▸ **REQUIRED WORK**:
Please return every one of the records below verbatim, line for line, with nothing altered.

▸ **DATA PROVIDED**:
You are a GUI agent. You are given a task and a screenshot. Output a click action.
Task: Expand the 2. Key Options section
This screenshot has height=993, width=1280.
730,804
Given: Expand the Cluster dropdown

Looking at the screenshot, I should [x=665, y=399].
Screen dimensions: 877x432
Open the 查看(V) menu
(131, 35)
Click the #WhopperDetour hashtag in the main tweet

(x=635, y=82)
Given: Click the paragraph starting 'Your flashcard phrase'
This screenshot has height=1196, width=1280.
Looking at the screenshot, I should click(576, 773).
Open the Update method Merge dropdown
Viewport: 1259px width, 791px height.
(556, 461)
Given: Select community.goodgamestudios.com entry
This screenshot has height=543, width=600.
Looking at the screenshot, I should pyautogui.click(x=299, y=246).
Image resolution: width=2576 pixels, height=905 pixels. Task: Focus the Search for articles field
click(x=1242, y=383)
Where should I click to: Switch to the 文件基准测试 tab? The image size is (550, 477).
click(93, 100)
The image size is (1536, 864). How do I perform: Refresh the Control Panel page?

▸ **COMPLETED EXERCISE**:
You are a GUI agent. You are given a task and a screenshot. Output a click action.
Task: Expand the 2. Key Options section
This screenshot has height=993, width=1280.
730,804
Given: Expand the Cluster dropdown

Looking at the screenshot, I should [x=665, y=399].
Screen dimensions: 877x432
Open the 查看(V) menu
(131, 35)
Click the #WhopperDetour hashtag in the main tweet

(x=635, y=82)
Given: Click the paragraph starting 'Your flashcard phrase'
This screenshot has height=1196, width=1280.
Looking at the screenshot, I should click(576, 773).
Open the Update method Merge dropdown
Viewport: 1259px width, 791px height.
(556, 461)
Given: Select community.goodgamestudios.com entry
This screenshot has height=543, width=600.
Looking at the screenshot, I should pyautogui.click(x=299, y=246).
Image resolution: width=2576 pixels, height=905 pixels. Task: Focus the Search for articles field
click(x=1242, y=383)
Where should I click to: Switch to the 文件基准测试 tab? The image size is (550, 477).
click(93, 100)
The image size is (1536, 864). How do I perform: Refresh the Control Panel page?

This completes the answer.